Realizing that my mundane, uninspiring volunteer time of taking a few adoptable shelter dogs out for a 10 minute meandering around the perimeter of an animal shelter grounds seemed to be doing little for the dog’s well-being or my own well-being, the idea formed to run with shelter dogs. The goal was help people stay motivated in their own exercise while doing something to truly help the mental and physical well-being for shelter animals who spend too much time inside a kennel. Dogs in animal shelters do not receive enough exercise and socialization which can impact their adoptability. With three rescue dogs of my own, I knew what running with a high energy dog could do for her mental well-being.
For two years, the idea brewed while I researched. In 2012, I found the right rescue partner and officially launched Miles and Mutts in rural south-central Pennsylvania. With a slow, controlled growth, the program started pairing dogs with volunteer runners.
The program is now a regular staple in our area. Once a week (more when the weather is nicer), groups runs are coordinated to take adoptable shelter dogs out for a run. All abilities, all paces, and all distances are welcomed. Volunteers take the dogs for as far as their own ability and the dog’s ability allows. Tired, happy dogs go back to the shelter while a runner got his or her workout for the day. Win win for all involved.

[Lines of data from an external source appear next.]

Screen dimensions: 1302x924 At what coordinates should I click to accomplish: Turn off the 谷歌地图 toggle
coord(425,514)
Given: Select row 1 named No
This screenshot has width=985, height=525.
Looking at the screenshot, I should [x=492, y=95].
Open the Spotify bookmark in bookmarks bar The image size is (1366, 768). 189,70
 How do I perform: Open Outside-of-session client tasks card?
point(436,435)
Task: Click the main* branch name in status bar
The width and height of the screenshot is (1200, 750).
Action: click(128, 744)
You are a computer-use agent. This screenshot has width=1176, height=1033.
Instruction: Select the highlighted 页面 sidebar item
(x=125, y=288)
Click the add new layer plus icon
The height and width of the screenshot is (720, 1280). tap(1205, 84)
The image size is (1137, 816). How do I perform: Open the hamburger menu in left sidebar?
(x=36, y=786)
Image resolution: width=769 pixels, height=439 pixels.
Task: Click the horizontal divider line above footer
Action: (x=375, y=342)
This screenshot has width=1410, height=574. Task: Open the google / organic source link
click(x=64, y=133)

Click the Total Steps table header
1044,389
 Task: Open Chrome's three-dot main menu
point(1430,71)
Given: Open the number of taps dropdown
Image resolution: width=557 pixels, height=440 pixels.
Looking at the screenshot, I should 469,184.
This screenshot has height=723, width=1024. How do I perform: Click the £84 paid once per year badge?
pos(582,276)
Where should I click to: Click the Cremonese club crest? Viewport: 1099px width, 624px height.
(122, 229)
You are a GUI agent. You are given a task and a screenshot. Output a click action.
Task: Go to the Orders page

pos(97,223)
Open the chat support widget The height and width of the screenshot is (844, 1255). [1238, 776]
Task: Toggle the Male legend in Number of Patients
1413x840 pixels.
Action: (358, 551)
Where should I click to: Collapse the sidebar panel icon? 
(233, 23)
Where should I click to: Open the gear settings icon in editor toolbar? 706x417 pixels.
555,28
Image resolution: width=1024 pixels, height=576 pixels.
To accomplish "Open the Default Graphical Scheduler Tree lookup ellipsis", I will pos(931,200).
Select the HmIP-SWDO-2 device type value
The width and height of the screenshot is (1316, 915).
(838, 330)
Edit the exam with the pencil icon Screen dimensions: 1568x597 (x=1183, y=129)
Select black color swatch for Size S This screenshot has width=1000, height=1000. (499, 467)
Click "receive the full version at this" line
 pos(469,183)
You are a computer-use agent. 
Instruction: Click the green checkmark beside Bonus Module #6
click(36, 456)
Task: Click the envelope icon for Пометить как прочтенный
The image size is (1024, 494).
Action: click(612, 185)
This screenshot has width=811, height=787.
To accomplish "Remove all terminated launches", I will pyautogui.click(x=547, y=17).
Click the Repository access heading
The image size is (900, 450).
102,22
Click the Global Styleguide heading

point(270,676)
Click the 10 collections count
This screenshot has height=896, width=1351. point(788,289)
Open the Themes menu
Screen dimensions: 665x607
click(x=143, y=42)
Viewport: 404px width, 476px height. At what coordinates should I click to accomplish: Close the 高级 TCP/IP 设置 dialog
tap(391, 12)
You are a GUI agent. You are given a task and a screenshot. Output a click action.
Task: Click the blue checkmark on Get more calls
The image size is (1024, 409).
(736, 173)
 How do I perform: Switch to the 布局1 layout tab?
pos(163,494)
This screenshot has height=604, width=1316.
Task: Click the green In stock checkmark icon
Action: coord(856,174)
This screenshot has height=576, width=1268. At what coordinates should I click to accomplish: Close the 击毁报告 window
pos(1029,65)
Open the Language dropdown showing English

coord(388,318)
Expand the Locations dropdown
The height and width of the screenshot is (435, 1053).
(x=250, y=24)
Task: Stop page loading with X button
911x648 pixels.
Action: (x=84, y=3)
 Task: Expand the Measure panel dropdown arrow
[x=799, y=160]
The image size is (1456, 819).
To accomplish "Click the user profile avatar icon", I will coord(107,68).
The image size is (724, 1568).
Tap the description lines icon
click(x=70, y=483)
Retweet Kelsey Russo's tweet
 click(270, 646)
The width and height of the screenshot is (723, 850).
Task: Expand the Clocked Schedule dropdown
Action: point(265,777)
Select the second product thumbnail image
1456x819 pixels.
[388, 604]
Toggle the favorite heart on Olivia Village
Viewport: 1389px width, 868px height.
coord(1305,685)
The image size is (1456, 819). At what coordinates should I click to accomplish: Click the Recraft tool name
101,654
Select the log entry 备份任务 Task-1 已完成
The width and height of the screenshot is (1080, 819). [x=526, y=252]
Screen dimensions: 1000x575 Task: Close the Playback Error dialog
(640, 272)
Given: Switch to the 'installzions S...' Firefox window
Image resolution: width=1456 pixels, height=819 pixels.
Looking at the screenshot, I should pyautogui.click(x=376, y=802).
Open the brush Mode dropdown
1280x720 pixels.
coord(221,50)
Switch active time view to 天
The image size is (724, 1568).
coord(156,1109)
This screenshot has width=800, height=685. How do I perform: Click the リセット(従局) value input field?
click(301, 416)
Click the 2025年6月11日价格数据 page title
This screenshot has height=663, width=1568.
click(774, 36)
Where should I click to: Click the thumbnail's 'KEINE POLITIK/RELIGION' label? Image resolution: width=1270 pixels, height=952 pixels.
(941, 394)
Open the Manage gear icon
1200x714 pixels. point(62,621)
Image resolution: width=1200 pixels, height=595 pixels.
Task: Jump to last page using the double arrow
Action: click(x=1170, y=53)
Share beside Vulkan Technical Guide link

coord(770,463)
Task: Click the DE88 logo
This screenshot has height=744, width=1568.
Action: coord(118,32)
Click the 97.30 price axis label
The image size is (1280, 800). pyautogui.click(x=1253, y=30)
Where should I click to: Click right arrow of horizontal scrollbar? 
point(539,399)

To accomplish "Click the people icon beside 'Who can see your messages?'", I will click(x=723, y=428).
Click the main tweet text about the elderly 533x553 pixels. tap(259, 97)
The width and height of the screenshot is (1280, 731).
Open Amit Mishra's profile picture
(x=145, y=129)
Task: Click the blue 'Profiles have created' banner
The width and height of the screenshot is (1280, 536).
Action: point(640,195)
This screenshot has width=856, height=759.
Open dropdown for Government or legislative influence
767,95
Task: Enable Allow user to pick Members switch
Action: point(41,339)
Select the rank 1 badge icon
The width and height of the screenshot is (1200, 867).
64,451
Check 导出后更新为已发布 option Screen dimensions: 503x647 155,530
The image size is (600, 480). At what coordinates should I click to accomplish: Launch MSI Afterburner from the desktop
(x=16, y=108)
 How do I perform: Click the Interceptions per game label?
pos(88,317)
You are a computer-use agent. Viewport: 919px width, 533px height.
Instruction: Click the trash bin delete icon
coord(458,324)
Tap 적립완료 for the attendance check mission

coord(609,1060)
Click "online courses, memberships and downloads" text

Volunteers continue to show up to run with their favorite dog until they find a forever home and the bonds formed are wonderful to witness. The dogs experience a runner’s high that continues to take my breath away. Seeing an anxious, rambunctious dog who appears to be bouncing off the walls fall into a calm, relaxed breath perfectly in pace beside you is a special moment that one has to witness to understand. It’s a state that can only happen in a run, not a quick walk.
Miles and Mutts is not a unique program, and it’s my goal to help spread awareness for other groups out there while Miles and Mutts continues to grow. If running with a shelter dog sounds like your type of activity, check out the list of programs compiled so far: Do You Want to Run With a Shelter Dog?
Miles and Mutts is located in rural south central Pennsylvania, but there are many programs around the country.
Do you run with your mutt? Who runs faster – you or your dog? This is Caitlin again – I like to take my pups on long walks, but both are too little and low-energy to do much running. It would be fun to have a doggie running buddy!